I get the anxiety. I'm as pissed at Bernie bros and people who voted Green or Libertarian (or not at all) in the last election as I am at Republicans. And there is nothing more important than electing as many Democrats as possible in November. I also more or less agree with everything in the paragraph above. Except for the centrist part.
I'm voting for Abdul El-Sayed on Tuesday. I think he's the smartest candidate, which is always a great start. He's young and hungry and compelling as hell. Most importantly, his political views and ideas most resemble my own. That's how you're supposed to use your vote.

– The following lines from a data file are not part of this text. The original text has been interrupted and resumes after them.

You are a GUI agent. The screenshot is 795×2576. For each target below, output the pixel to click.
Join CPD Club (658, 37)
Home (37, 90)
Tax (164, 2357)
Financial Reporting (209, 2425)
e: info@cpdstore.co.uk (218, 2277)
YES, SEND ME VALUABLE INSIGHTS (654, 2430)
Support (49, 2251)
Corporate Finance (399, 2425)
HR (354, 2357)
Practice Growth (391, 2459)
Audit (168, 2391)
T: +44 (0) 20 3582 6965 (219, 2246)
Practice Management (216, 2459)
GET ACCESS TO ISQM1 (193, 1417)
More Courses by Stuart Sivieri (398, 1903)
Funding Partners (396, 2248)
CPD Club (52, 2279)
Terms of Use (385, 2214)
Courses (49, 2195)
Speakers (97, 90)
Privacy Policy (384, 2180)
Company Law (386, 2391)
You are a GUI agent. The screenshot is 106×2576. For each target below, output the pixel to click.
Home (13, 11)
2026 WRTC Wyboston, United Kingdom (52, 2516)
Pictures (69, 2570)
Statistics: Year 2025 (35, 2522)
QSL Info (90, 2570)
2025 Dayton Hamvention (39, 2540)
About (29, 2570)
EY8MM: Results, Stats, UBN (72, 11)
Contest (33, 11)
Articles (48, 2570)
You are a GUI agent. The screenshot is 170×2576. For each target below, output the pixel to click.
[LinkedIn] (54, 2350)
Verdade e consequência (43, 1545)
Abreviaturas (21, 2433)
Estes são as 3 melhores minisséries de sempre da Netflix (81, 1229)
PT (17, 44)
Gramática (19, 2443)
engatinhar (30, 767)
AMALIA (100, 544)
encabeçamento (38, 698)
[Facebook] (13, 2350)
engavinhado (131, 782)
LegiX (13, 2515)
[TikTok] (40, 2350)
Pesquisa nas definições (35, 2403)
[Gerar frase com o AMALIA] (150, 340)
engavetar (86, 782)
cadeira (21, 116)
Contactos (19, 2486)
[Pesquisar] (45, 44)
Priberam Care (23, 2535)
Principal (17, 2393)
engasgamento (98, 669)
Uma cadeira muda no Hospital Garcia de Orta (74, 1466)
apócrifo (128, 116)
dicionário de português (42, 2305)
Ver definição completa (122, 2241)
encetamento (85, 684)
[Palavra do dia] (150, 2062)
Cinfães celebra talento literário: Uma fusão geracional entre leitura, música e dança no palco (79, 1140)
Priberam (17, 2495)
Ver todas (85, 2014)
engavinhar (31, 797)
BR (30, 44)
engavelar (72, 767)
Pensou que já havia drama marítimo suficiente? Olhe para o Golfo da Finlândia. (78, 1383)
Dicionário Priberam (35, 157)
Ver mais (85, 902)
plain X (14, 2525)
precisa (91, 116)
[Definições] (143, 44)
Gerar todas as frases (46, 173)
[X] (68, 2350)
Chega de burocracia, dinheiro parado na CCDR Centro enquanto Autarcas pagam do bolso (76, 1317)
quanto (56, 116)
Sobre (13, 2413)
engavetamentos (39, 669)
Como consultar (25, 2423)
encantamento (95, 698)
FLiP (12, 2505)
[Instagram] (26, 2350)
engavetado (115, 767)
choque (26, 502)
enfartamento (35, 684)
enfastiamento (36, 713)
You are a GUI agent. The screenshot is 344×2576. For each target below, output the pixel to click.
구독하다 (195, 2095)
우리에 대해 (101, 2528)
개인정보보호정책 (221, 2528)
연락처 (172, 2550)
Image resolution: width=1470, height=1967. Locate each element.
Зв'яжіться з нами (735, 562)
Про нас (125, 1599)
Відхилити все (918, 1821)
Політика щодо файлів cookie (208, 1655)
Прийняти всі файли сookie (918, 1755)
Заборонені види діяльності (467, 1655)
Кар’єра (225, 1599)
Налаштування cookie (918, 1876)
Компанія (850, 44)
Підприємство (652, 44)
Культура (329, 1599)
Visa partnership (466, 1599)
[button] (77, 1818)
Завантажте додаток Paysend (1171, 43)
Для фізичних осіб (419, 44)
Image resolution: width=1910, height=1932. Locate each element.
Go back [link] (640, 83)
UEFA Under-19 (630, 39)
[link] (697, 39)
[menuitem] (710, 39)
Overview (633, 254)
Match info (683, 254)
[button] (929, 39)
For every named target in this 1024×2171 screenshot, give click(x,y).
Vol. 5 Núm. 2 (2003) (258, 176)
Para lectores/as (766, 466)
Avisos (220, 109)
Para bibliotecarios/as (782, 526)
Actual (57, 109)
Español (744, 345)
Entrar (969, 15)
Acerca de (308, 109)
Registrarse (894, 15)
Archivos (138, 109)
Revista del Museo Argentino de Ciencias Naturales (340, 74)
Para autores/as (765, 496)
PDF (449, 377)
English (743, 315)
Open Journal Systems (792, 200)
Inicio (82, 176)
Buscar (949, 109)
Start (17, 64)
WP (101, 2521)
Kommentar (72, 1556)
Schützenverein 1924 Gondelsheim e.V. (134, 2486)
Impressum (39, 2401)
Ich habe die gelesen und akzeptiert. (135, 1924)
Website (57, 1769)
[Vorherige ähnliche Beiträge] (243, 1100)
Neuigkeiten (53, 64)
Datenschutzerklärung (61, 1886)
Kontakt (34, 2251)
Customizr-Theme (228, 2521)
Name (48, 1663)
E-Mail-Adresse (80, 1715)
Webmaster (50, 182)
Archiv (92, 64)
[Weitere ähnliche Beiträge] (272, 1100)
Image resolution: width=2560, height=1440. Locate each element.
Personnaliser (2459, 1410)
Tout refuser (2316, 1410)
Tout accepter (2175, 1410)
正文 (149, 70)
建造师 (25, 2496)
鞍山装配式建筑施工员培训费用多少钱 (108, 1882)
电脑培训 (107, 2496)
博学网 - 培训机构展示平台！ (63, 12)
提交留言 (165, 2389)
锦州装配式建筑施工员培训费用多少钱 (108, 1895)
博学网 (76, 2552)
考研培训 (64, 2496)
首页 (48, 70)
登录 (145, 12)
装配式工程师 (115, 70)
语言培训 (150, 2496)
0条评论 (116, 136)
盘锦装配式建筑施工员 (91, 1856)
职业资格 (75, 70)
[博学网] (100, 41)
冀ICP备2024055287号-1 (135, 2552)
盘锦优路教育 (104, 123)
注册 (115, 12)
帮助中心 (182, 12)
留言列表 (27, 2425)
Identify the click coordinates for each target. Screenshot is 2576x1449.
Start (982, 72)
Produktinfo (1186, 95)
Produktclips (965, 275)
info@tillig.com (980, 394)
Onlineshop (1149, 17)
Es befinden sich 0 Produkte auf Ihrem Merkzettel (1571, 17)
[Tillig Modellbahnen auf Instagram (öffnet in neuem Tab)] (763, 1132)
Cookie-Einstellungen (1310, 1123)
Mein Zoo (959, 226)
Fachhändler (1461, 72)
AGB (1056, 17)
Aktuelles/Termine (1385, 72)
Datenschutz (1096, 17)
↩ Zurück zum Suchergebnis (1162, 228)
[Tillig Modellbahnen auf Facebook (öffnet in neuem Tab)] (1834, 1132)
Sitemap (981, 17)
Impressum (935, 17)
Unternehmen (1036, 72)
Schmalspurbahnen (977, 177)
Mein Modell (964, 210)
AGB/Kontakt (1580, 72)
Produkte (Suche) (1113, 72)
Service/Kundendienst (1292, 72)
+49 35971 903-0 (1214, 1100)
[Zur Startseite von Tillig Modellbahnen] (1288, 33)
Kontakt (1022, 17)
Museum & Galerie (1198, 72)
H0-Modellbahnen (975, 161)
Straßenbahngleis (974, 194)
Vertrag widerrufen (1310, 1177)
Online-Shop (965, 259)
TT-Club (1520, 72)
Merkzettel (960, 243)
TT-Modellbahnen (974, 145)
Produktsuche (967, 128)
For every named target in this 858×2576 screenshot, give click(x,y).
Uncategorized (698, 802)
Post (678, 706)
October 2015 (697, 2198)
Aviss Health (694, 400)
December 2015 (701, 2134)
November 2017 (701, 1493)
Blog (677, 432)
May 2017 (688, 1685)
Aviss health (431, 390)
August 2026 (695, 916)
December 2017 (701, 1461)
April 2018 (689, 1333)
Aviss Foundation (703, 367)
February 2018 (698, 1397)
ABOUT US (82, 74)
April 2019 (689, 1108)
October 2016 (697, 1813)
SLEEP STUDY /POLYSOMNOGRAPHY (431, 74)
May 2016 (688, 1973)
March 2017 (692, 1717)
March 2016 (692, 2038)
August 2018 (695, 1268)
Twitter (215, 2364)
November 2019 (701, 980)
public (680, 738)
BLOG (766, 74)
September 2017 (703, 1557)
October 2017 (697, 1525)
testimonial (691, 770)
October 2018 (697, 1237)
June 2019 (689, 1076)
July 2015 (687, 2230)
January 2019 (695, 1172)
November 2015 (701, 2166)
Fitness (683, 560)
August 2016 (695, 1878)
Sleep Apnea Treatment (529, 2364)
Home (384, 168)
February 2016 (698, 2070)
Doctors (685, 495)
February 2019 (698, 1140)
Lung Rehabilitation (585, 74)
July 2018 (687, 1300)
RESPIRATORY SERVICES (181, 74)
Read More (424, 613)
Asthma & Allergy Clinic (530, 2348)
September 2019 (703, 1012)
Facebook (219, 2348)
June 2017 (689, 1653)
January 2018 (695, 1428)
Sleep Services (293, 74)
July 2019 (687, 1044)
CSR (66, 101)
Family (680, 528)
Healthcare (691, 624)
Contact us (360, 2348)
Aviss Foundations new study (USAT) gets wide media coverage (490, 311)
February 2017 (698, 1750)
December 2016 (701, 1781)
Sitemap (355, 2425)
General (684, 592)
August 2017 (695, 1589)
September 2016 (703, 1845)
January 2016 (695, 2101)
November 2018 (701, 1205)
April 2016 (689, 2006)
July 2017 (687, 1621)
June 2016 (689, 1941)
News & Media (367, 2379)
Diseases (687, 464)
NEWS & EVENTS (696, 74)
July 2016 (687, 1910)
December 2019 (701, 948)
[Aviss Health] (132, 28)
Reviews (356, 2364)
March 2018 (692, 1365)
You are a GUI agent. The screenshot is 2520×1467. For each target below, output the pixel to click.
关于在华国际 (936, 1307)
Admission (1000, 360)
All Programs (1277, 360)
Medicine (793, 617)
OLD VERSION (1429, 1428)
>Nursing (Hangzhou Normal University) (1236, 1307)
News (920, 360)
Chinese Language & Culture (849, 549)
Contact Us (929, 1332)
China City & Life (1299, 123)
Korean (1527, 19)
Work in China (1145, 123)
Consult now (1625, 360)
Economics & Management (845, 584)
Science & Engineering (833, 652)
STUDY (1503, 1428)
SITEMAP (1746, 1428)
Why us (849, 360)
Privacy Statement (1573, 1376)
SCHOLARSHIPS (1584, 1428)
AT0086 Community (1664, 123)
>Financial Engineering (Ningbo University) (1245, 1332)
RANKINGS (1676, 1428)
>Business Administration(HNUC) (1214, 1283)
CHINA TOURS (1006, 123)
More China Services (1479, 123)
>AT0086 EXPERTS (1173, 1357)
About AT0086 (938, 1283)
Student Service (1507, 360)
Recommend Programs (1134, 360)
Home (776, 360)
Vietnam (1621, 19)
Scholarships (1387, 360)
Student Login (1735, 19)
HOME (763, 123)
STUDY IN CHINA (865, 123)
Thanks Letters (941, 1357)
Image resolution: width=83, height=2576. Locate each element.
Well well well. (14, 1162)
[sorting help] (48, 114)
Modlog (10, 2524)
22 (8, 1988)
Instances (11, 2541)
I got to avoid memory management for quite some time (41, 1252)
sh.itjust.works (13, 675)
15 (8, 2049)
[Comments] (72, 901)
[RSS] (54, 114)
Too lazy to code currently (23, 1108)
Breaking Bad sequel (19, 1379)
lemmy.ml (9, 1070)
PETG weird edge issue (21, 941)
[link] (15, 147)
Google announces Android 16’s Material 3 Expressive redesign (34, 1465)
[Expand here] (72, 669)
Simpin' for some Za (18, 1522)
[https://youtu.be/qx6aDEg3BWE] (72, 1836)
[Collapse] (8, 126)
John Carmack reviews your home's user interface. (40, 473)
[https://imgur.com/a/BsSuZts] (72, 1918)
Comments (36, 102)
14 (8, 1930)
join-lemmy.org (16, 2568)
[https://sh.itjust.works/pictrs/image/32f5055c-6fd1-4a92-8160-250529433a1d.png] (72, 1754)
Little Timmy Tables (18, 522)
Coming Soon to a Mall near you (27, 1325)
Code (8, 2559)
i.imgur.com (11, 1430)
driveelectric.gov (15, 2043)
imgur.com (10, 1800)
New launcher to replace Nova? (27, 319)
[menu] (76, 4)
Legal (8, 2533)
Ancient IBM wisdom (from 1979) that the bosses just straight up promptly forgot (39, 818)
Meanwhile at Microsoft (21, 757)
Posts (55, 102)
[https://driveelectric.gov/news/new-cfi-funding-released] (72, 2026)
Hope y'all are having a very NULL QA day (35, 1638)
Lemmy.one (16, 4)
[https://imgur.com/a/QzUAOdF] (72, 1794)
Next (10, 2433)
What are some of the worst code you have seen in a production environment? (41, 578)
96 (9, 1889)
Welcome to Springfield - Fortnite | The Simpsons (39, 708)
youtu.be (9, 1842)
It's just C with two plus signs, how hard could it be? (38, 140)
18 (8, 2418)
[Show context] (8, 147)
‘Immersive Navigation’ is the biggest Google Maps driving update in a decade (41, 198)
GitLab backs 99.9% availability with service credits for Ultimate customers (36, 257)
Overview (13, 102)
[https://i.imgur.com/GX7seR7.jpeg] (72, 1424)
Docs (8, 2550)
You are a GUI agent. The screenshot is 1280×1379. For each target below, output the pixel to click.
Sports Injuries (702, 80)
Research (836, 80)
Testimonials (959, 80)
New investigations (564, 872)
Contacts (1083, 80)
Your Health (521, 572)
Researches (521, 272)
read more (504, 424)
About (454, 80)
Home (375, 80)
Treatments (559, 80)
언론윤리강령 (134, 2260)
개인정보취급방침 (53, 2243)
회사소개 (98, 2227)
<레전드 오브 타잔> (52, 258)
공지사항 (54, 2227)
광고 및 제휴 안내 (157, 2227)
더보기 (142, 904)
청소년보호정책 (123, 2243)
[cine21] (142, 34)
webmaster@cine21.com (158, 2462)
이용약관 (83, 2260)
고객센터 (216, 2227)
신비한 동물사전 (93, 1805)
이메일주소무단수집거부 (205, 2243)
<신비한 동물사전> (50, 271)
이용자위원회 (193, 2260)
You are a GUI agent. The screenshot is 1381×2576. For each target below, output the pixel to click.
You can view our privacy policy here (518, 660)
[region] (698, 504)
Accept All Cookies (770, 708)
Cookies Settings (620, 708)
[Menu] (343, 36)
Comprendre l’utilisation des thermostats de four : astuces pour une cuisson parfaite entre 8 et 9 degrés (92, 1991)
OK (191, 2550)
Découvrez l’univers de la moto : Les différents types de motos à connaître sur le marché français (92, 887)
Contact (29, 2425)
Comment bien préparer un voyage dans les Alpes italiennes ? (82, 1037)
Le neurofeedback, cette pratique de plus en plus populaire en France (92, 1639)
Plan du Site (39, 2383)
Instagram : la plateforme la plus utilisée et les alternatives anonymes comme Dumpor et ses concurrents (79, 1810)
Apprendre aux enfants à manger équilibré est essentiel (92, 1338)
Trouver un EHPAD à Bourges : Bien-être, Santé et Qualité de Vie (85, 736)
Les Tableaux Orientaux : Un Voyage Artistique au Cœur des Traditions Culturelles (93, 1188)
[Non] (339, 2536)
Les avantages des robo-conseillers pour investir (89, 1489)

People will say that it's impossible for a Muslim to be elected Governor of Michigan. To those people I point to the 44th president of the United States. I certainly was wrong about his electability. Others say he's too liberal. This is the falsest of arguments. This state and this country are liberal. Our problem is turnout. A candidate that has a compelling narrative that they can sell to their constituents is how Democrats have always won. If Trump backlash can't get progressive Dems elected, then we've got bigger problems than which we are willing to admit.
That last sentence may be unfortunately correct, but I'm not going to drive straight down the middle out of fear of it. Gretchen Whitmer is fine. She's smart and capable and most likely I will gladly cast my vote for her in November - if for no other reason than God help us if we elect Bill Schuette. But that's the fight for next Wednesday. Right now I'm going with the right person for the job in my eyes. That's what primaries are for. How can be ask our representatives to do what is right and to vote their conscience if we don't?